Extracting Participation in Collective Action from Social Media
Arianna Pera, Luca Maria Aiello
TL;DR
This work tackles the scarcity of granular ground-truth data for participation in online collective action by introducing a suite of open-source, topic-agnostic text classifiers trained on crowdsourced Reddit annotations. It evaluates a spectrum of models—from dictionary and centroid baselines to BERT and Llama3-based large models—via a two-stage process (binary participation then multi-class level) and leverages data augmentation to overcome label scarcity. The approach demonstrates that small, domain-tuned models can closely match larger LLMs in binary detection and remain competitive in nuanced multi-class classification, with significantly lower compute costs. Applied to climate-action discussions and broader Reddit communities, the method reveals participation patterns that diverge from keyword-based proxies and aligns with sociopolitical demographics, offering a robust tool for computational social science and online-mobilization studies.
Abstract
Social media play a key role in mobilizing collective action, holding the potential for studying the pathways that lead individuals to actively engage in addressing global challenges. However, quantitative research in this area has been limited by the absence of granular and large-scale ground truth about the level of participation in collective action among individual social media users.
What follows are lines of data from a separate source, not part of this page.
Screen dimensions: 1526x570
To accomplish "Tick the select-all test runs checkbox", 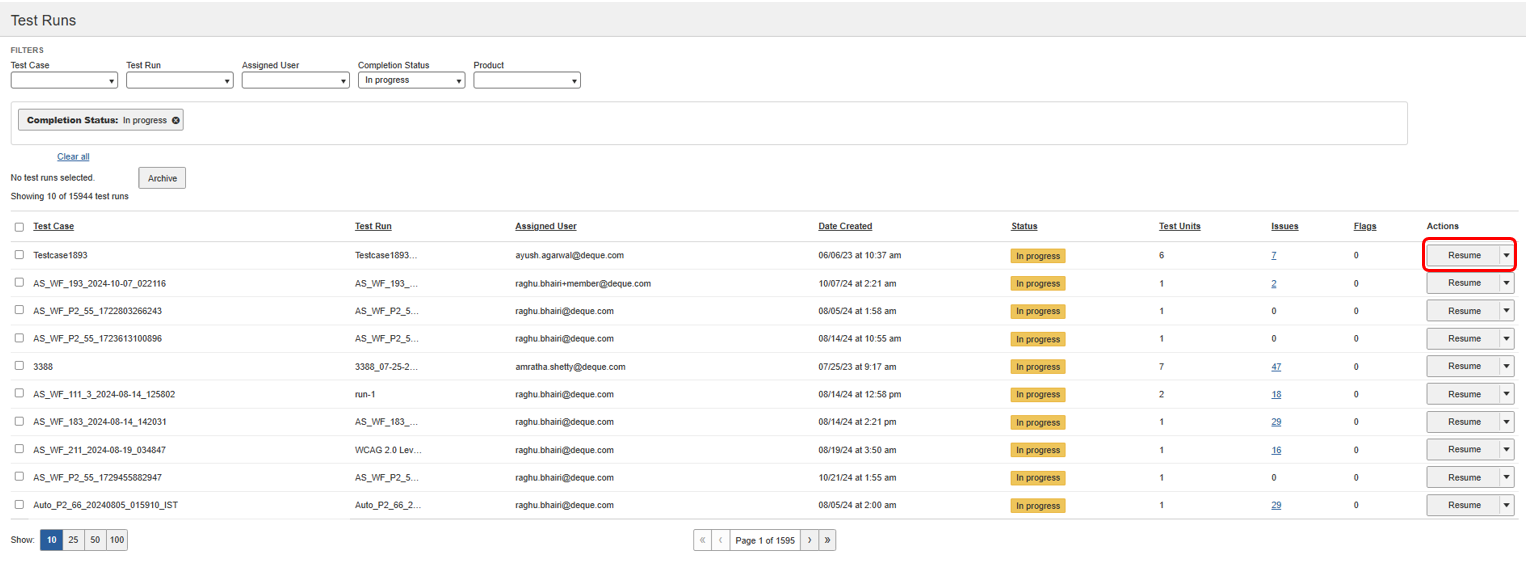I will [x=19, y=227].
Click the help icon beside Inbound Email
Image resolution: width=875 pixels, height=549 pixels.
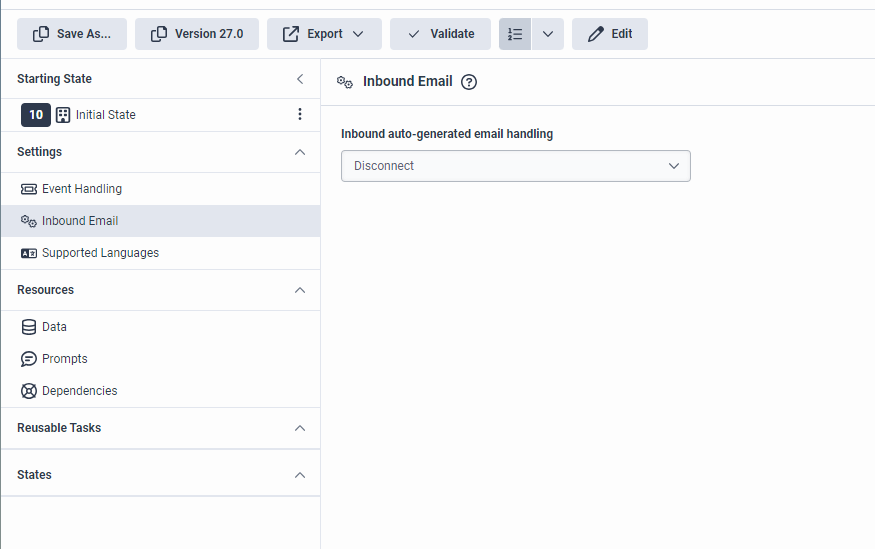[469, 82]
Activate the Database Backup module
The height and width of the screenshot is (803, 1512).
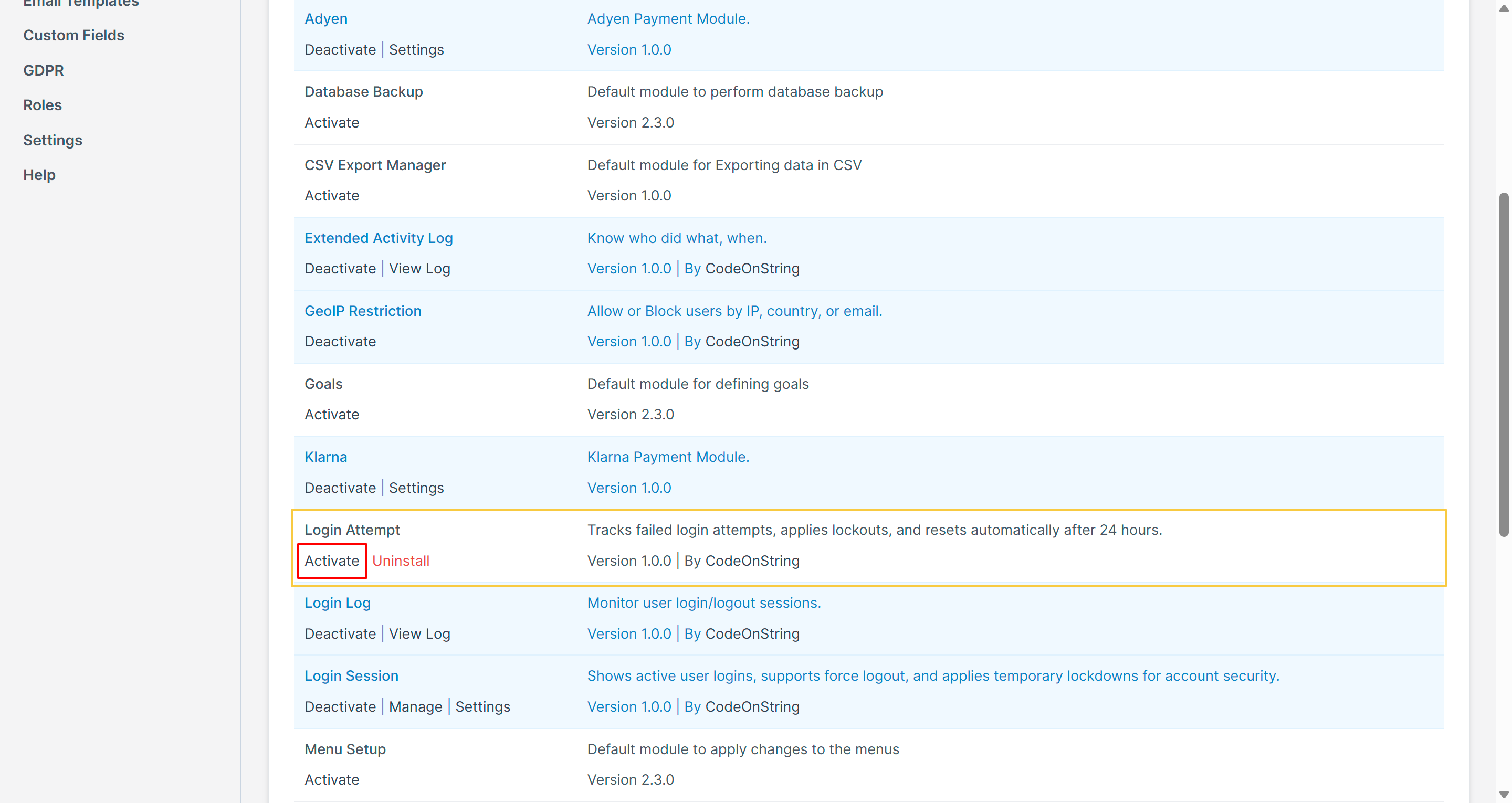click(332, 123)
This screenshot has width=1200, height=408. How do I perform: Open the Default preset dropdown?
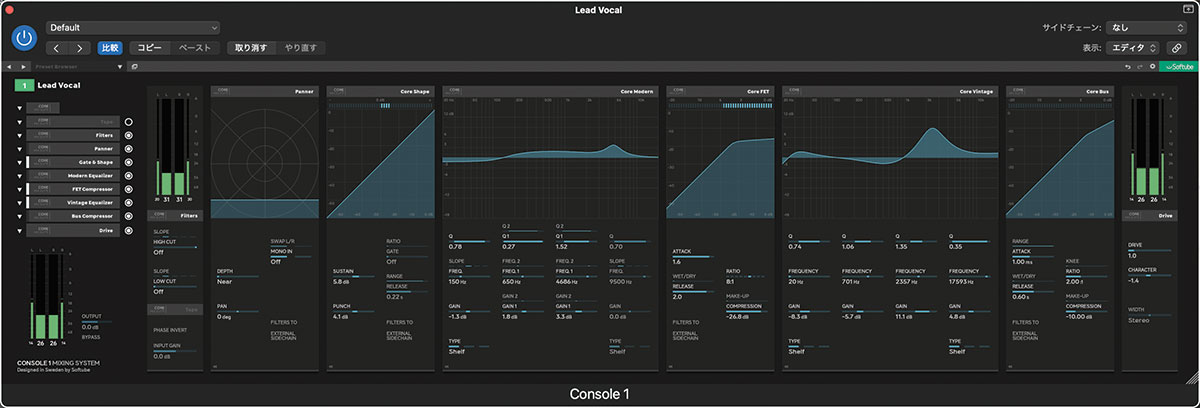point(132,28)
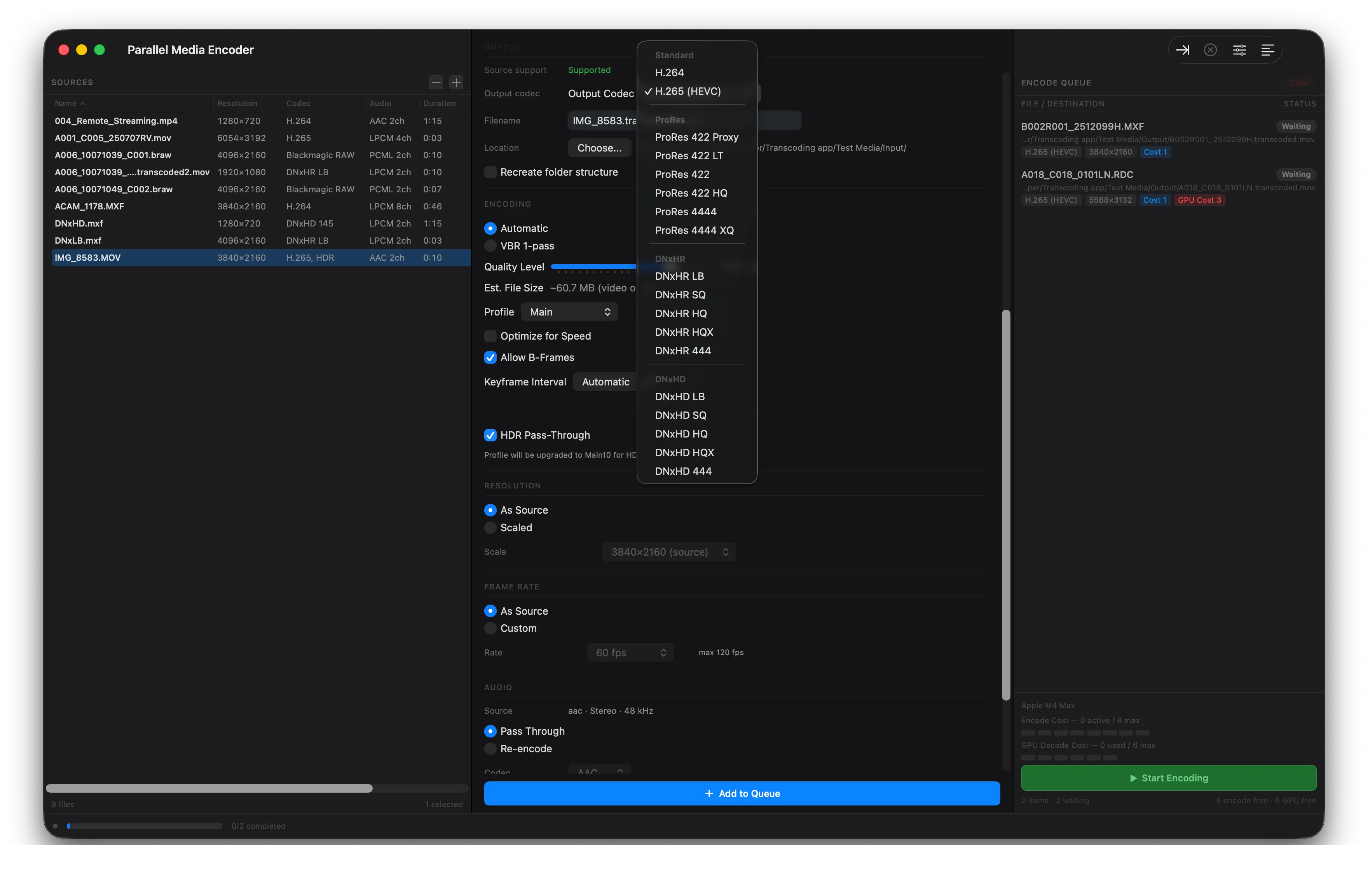Select the Scaled resolution radio button
The width and height of the screenshot is (1368, 896).
490,528
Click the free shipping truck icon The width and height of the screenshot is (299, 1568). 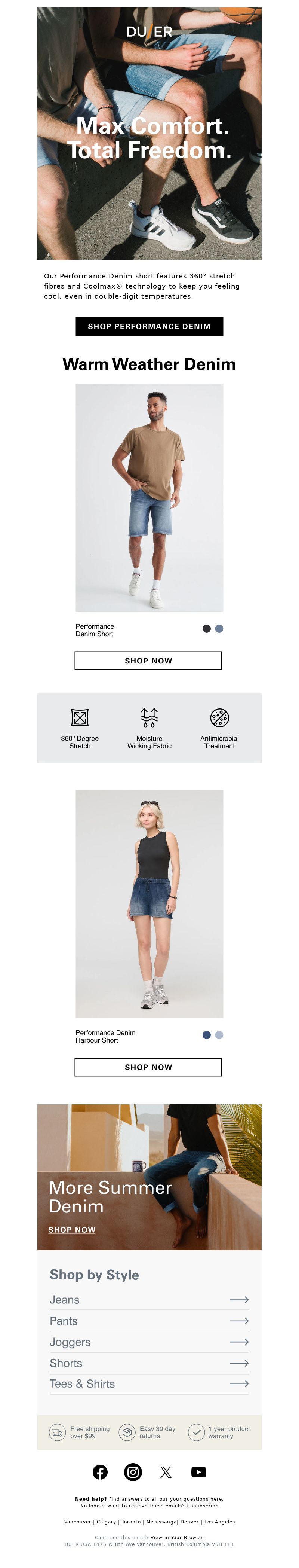pyautogui.click(x=57, y=1432)
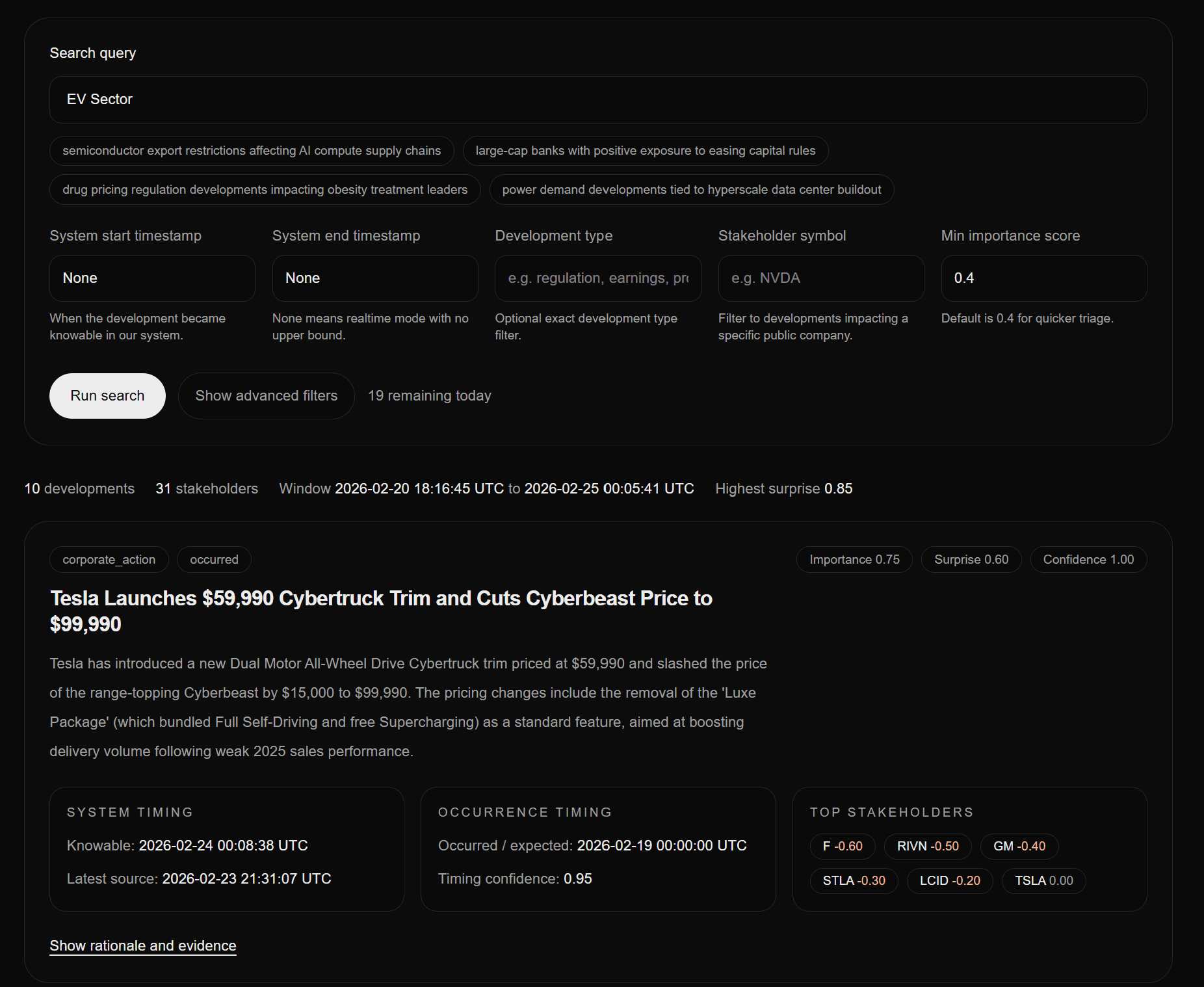
Task: Open Show advanced filters
Action: click(266, 395)
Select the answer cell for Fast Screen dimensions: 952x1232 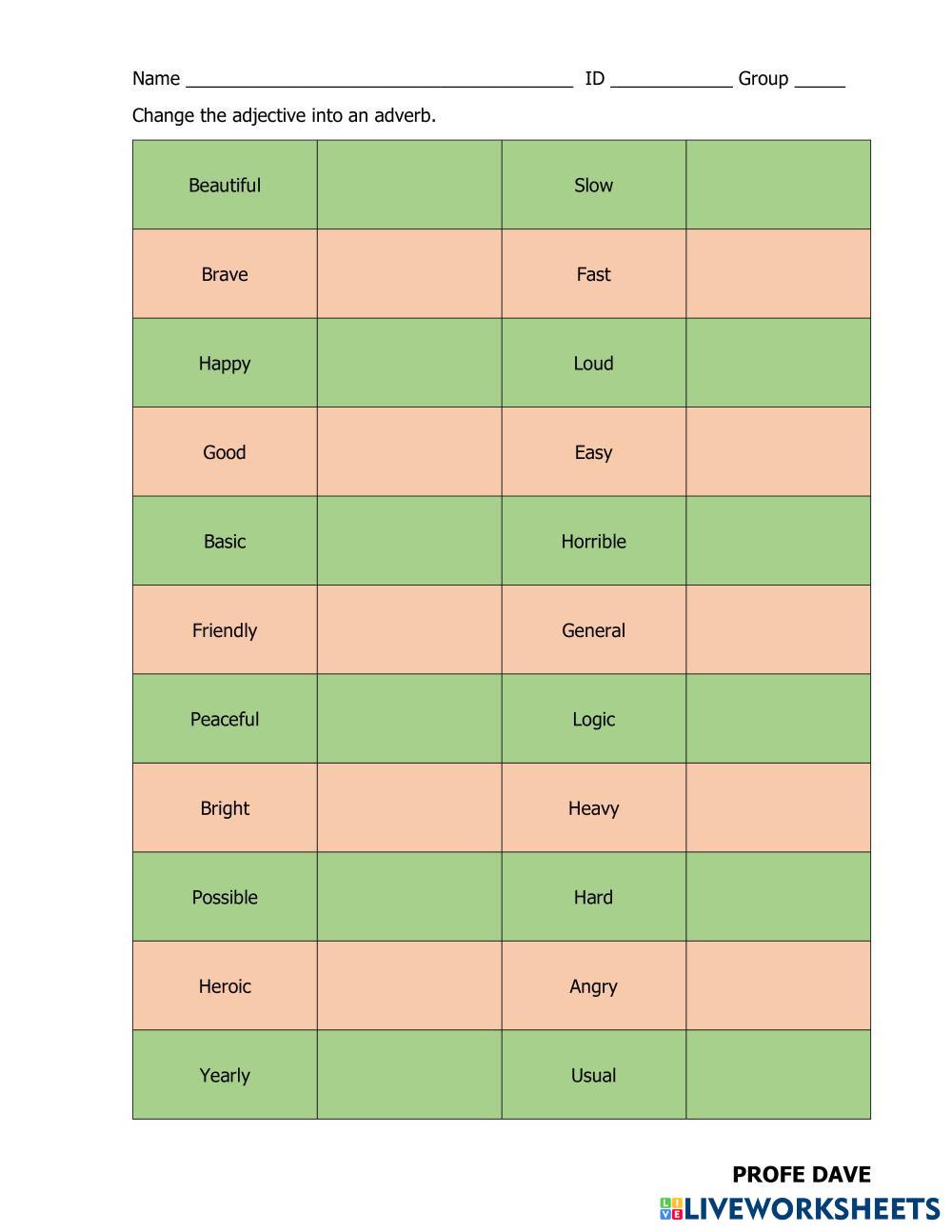coord(778,274)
To address this limitation, we present a novel suite of text classifiers designed to identify expressions of participation in collective action from social media posts, in a topic-agnostic fashion. Grounded in the theoretical framework of social movement mobilization, our classification captures participation and categorizes it into four levels: recognizing collective issues, engaging in calls-to-action, expressing intention of action, and reporting active involvement. We constructed a labeled training dataset of Reddit comments through crowdsourcing, which we used to train BERT classifiers and fine-tune Llama3 models. Our findings show that smaller language models can reliably detect expressions of participation (weighted F1=0.71), and rival larger models in capturing nuanced levels of participation. By applying our methodology to Reddit, we illustrate its effectiveness as a robust tool for characterizing online communities in innovative ways compared to topic modeling, stance detection, and keyword-based methods. Our framework contributes to Computational Social Science research by providing a new source of reliable annotations useful for investigating the social dynamics of collective action.